Yeah, every six months to a year it expires. So you need to replace it, but
there's no warning. Until it breaks your pipeline. Yeah. So that is the main
problem with Prokker, is that step in the pipeline. I kind of regret using it.
It guaranteed nice compliant GenBank files, but it was a bit of a mistake
looking back and I won't be using it in any future tools. Yeah. So for new
people who are writing a tool, what sort of advice would you give to someone who
wants to write a new tool or who are wondering if they should try and write a
new tool? Well, my first advice would be to don't write a new tool. It's a big
commitment. If you want to do it properly, it's going to take time. And the key
thing is you have to maintain it. If you're going to just write a tool, publish
it and then abandon it.  Please do not start that project.

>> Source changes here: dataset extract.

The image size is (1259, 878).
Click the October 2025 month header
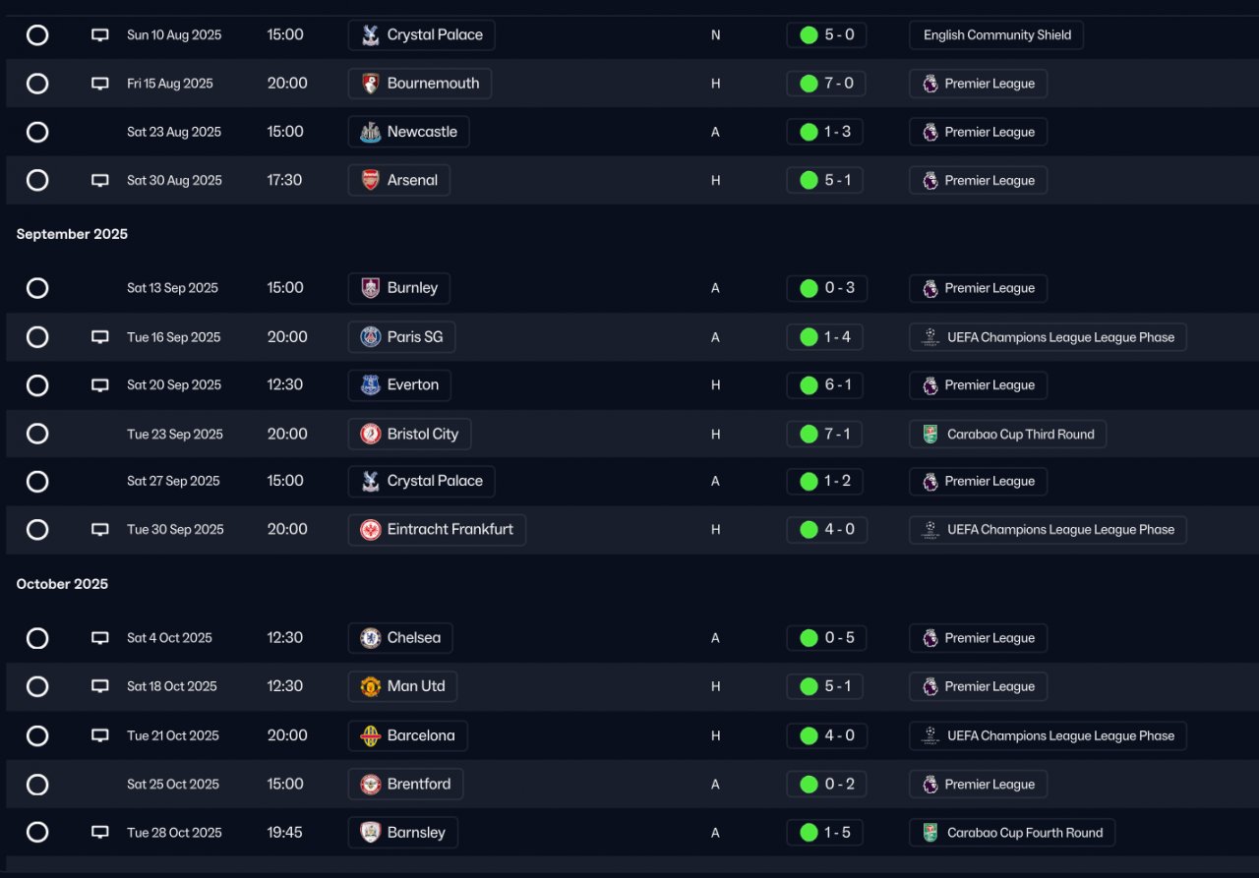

You're not really
helping anybody if you're not going to use the tool don't write it because
you'll never truly make it useful and Reliable unless you are forced to use it
and suffer through its problems only through that suffering Will you improve the
software because ultimately we don't have it's not that we don't care about
other people's experiences But ultimately, you know time is limited But if it's
failing all the time and you're being you know It's causing you problems or your
colleagues are annoyed at you then you will fix it But if no one else is going
to use it, then yeah, don't bother. What's the what is the What's the oldest
tool at the moment that you wrote that you're still currently maintaining now?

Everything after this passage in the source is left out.